+++ SOURCE EXTRACT

Month 6: Dragon Ages 11-12 months

Aug 13, 2007 17:05

Betweening and Flaming Begin

You and Your Dragon:
While you're still expected to salute and grant respect to full riders, it is understood that you are now in a very intense portion of your training. While full riders will have drills only a few days a week and even then for only part of the day, you are still learning. Most of your waking hours will be involved in drills. When the wings go out to fly Threadfall, the weyrling wing assists in resupply as often as not.

Although your dragons eat much more at a meal and those meals come less and less often, they're not quite done growing yet. They'll wean down to one meal a day, then less than that, with blues and greens making these transitions sooner than their larger siblings.

Between:
All of the practice forming and memorizing images will be put to use almost immediately: the eleventh month begins with lessons in going between. Dragons are made to between; they do so over short distances naturally, needing human help only to fix images from distant places in their minds. Still, betweening is dangerous business and it's not at all uncommon for a weyrling to go between for the first time only never to return. The threat of losing a weyrling hangs heavy over everyone, weyrlings, trainers, and even general riders about the Weyr. It tends to make B'rok and Issa both more strict than ever about rules and instructions being followed exactly. This is no time for negotiation.

Flaming:
Once betweening is mostly under control, you'll begin lessons in flaming as well. Weyrlings will be instructed in the vagaries of firestone, a lightweight phospine-rich rock used to fuel the dragons' flames. Firestone comes in a wide variety of purities and densities; purer firestone is reserved for use in Threadfighting, while some of the most impure isn't even fit to train weyrlings with and must be culled. Dragonriders don't spend their time sorting and bagging firestone - such tasks are left to the weyr's young laborers and other people who need to earn their keep - but riders must understand intimately how firestone affects their beast's performance in Threadfighting, so you'll all get to do it a few times as a part of your training. Basically, you take an unsorted heap of broken bits of firestone and sort it into heaps by purity, then density, then size. Finally the stuff is bagged - and of those bags, some will be retained for practice.

++++++
+++ DATA FOR THE TASK

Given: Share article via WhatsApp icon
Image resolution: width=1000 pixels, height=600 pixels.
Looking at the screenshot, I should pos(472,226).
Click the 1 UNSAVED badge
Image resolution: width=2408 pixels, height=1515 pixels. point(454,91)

++++++
+++ DATA FOR THE TASK

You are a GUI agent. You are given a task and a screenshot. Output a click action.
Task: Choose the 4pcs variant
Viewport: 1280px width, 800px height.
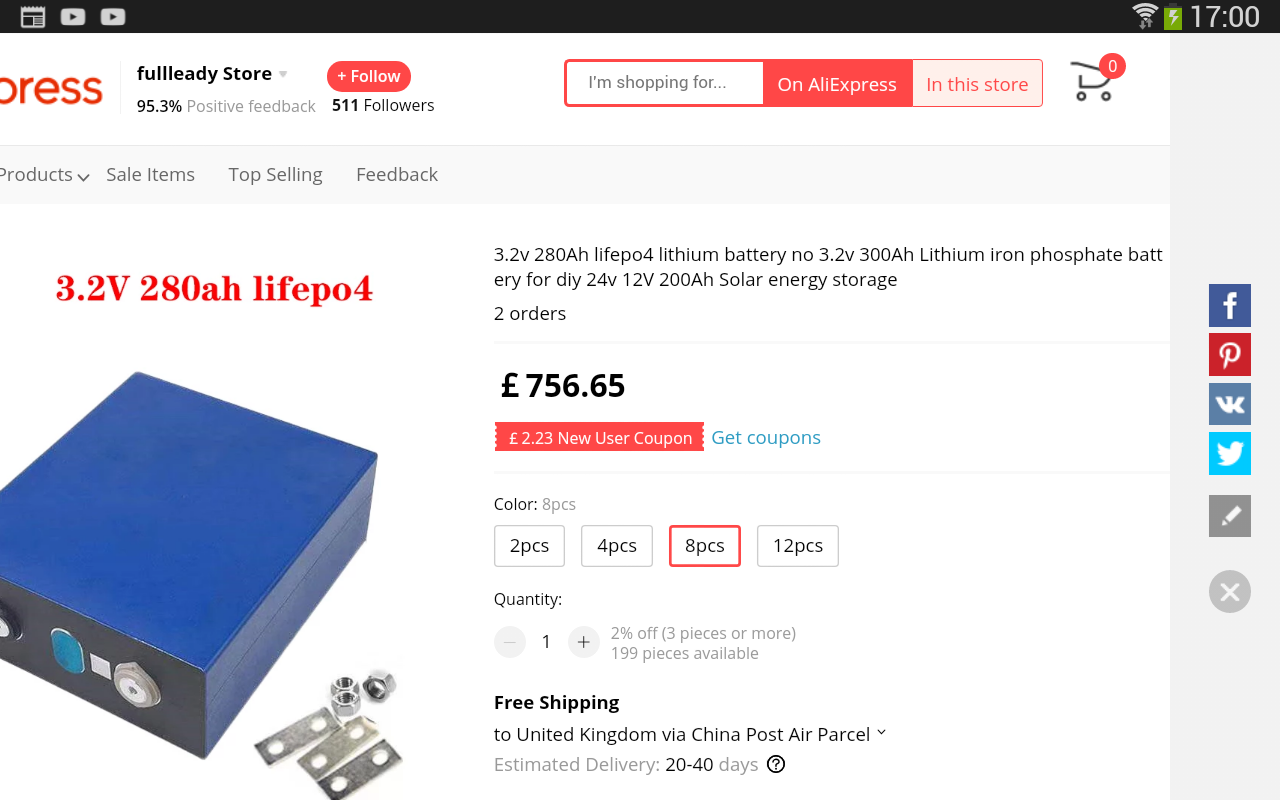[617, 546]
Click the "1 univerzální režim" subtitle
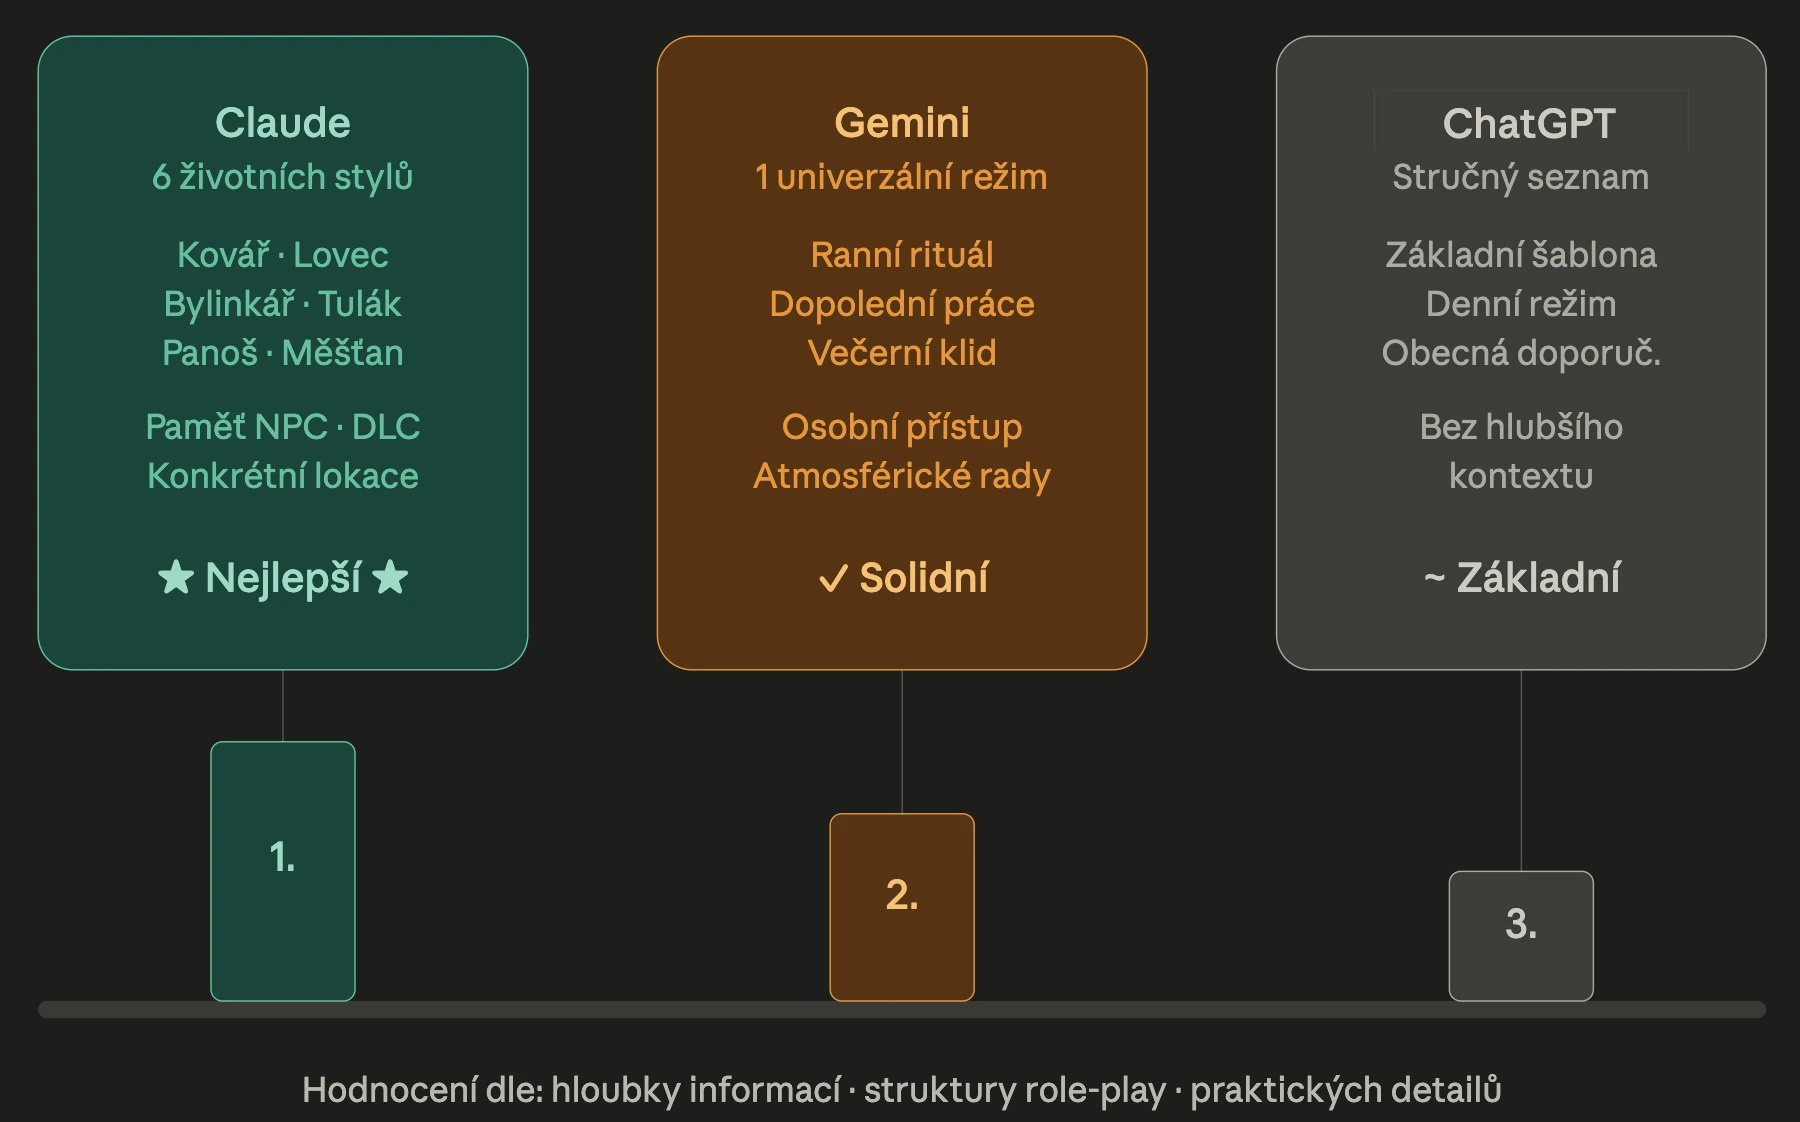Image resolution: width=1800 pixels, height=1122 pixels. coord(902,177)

++++++

- _JOBS_:
A – From the listing, copy out the lines from the line with "Given: Share article via WhatsApp icon" to the line with "Image resolution: width=2408", both of those lines included, without changing a character.
B – Pick up the weyrling training guide after its last sentence and carry it on.

- _RESULTS_:
A –
Given: Share article via WhatsApp icon
Image resolution: width=1000 pixels, height=600 pixels.
Looking at the screenshot, I should pos(472,226).
Click the 1 UNSAVED badge
Image resolution: width=2408 pixels, height=1515 pixels. point(454,91)

B –
Ah, practice. During this time the weyrling barracks takes on a faint smell of phosphine, charcoal and ash. The smell is thankfully mild since so many of the weyrlings have moved out into weyrs of their own. The first few flaming lessons can be quite entertaining and it's not uncommon for some of the full riders and other members of the Weyr to turn out to watch dragons coughing up their first guttering, uneven gouts of flame. It's also not uncommon for eyebrowless or singe-haired weyrlings to be taunted gently in the living cavern! No matter how hard it may be to begin with, flaming is another one of those things that dragons do naturally, and with a little encouragement to swallow into their second stomachs and some help to stop them accidentally biting their tongues, they'll all learn quickly enough to char whatever they might point their fiery belches at.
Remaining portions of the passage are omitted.